# Source extract
┄┄┄┄┄┄

Early in the Cold War, American efforts at cultural diplomacy were funded by the CIA as well as the State Department's Division of Cultural Relations. Although CIA sponsorship would be inappropriate and counterproductive today, that history is a useful reminder of how seriously Washington once took the promotion of mutual understanding through cultural exchange. Policymakers understood the link between engagement with foreign audiences and victory over ideological enemies and considered cultural diplomacy vital to U.S. national security.

Such a perspective is sorely lacking today, when many policymakers appear to believe that military force has become a sufficient response to radical Islamist terrorism. They would do well to keep in mind what their predecessors knew: that dialogue is essential to winning the hearts and minds of moderate elements in societies vulnerable to radicalism.

Throughout the postwar era, desperate and disenfranchised young people in developing countries sought solace in communism. Rather than allowing this trend to continue unchecked, American officials mounted a determined, and ultimately successful, ideological campaign in response. As the scholar Rajan Menon notes, "Few Americans appreciate the degree to which knowledge about American culture, whether acquired by participating in our exchange programs, attending our cultural presentations, or simply listening to the Voice of America, contributed to the death of communism." Today, the youth of the Muslim world, deeply confused about their identity and critical of their own corrupt and autocratic rulers, seek refuge in another extreme ideology that promises a better and more dignified life. The United States, heeding its past successes, must offer a more compelling alternative.

If wealthy Wahhabi Muslims, sponsors of an archaic and doctrinaire world view, can offer rote education to young people in religious schools throughout the Muslim world, why can't the U.S. government find ways to work with moderates there to create other educational options? Families in poor Muslim countries with high birthrates often send their children to madrasahs not just for instruction but because these places provide room and board along with the religious indoctrination. Most parents would actually prefer that their children learn math, science, history, literature, and computer technology rather than theology, but they do not have the opportunity to make that choice. By offering a real alternative, the United States could engage extremism on the ground, and there is every reason to believe it could defeat it.

┄┄┄┄┄┄

# What the exercise asks
Return the portion of the cultural diplomacy passage between "Throughout the postwar" and "more compelling alternative.", inclusive, copying it word for word.

┄┄┄┄┄┄

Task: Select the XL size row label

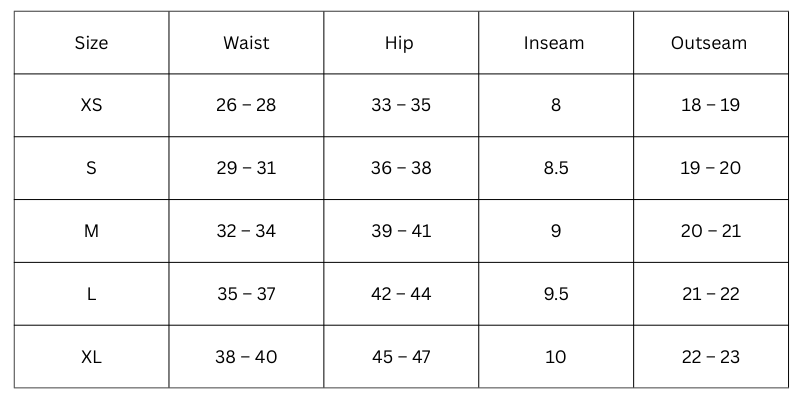Action: tap(91, 357)
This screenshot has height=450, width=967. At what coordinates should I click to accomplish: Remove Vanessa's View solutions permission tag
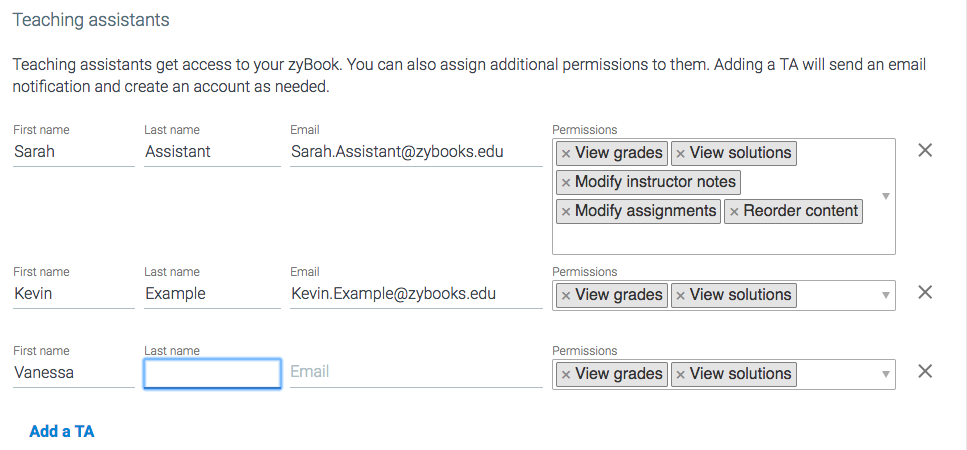coord(681,374)
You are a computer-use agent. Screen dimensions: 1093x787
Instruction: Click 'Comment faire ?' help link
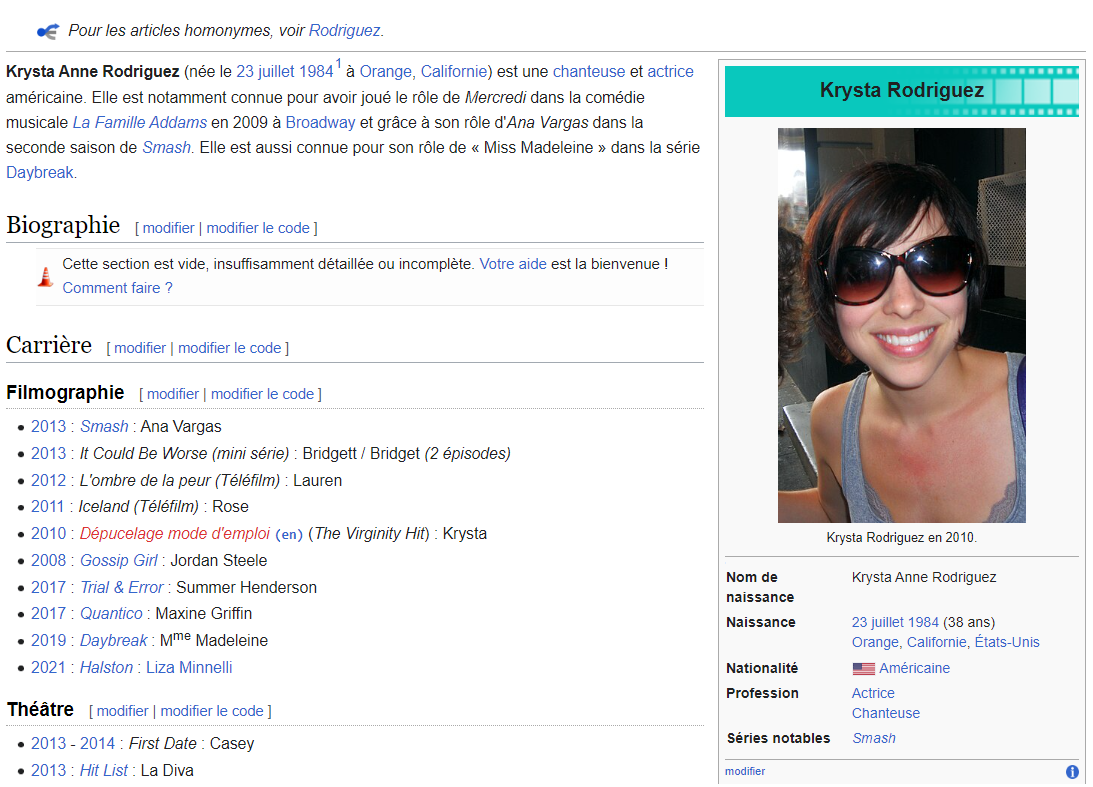pos(117,288)
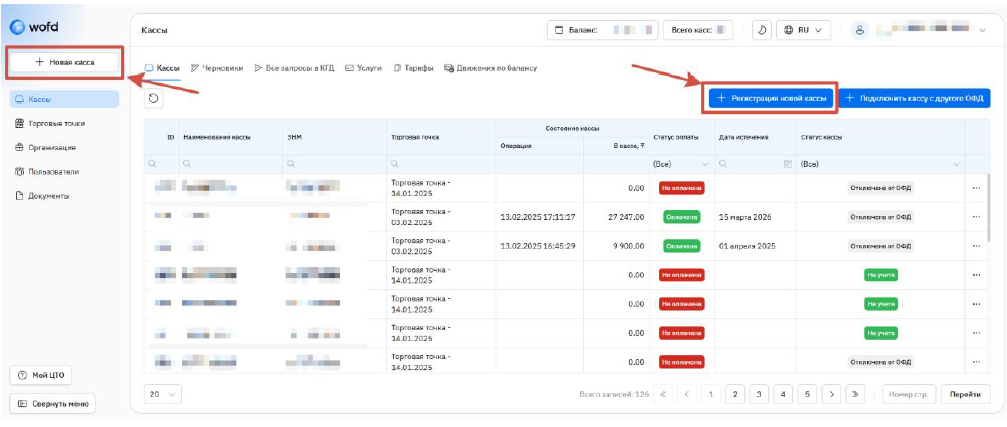The height and width of the screenshot is (427, 1007).
Task: Open the calendar picker in Дата истечения filter
Action: tap(787, 163)
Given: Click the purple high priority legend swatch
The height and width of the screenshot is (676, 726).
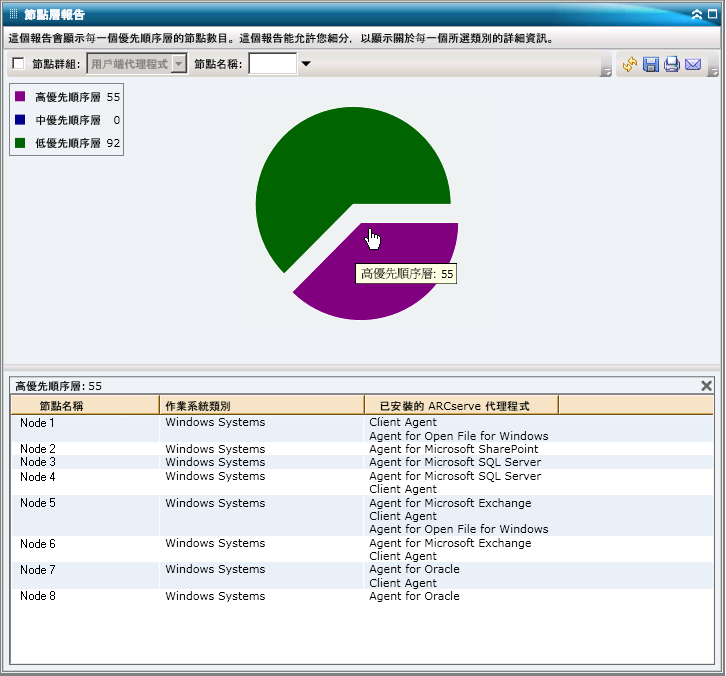Looking at the screenshot, I should point(20,97).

┄┄┄┄┄┄

# Complete answer
Throughout the postwar era, desperate and disenfranchised young people in developing countries sought solace in communism. Rather than allowing this trend to continue unchecked, American officials mounted a determined, and ultimately successful, ideological campaign in response. As the scholar Rajan Menon notes, "Few Americans appreciate the degree to which knowledge about American culture, whether acquired by participating in our exchange programs, attending our cultural presentations, or simply listening to the Voice of America, contributed to the death of communism." Today, the youth of the Muslim world, deeply confused about their identity and critical of their own corrupt and autocratic rulers, seek refuge in another extreme ideology that promises a better and more dignified life. The United States, heeding its past successes, must offer a more compelling alternative.